Description of the task ->
Duplicate the material without any change, covering everything from the line containing "Viewport: 315px width, 285px height." down to the line containing "pyautogui.click(x=11, y=32)", with both of those lines included.

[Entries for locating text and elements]
● ● ● ●

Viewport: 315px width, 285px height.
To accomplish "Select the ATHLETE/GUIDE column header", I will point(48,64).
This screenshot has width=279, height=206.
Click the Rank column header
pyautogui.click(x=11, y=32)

● ● ● ●

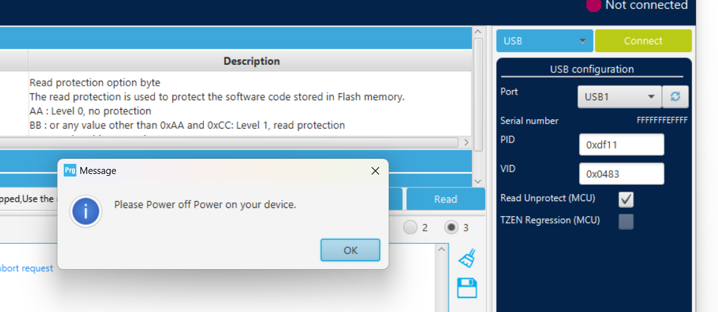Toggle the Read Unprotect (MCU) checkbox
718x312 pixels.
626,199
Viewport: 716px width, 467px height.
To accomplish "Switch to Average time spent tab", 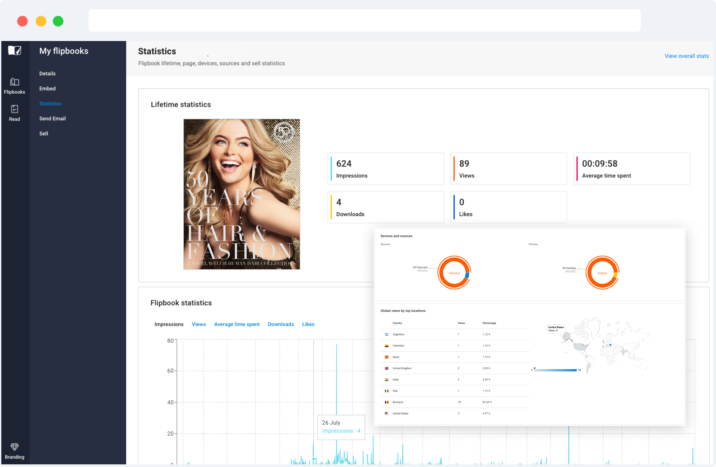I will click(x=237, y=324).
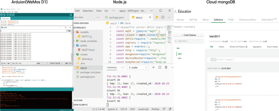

● ● ● ●

Final result ->
Viewport: 315px width, 285px height.
To accomplish "Select the ATHLETE/GUIDE column header", I will point(48,64).
This screenshot has width=279, height=206.
Click the Rank column header
pyautogui.click(x=11, y=32)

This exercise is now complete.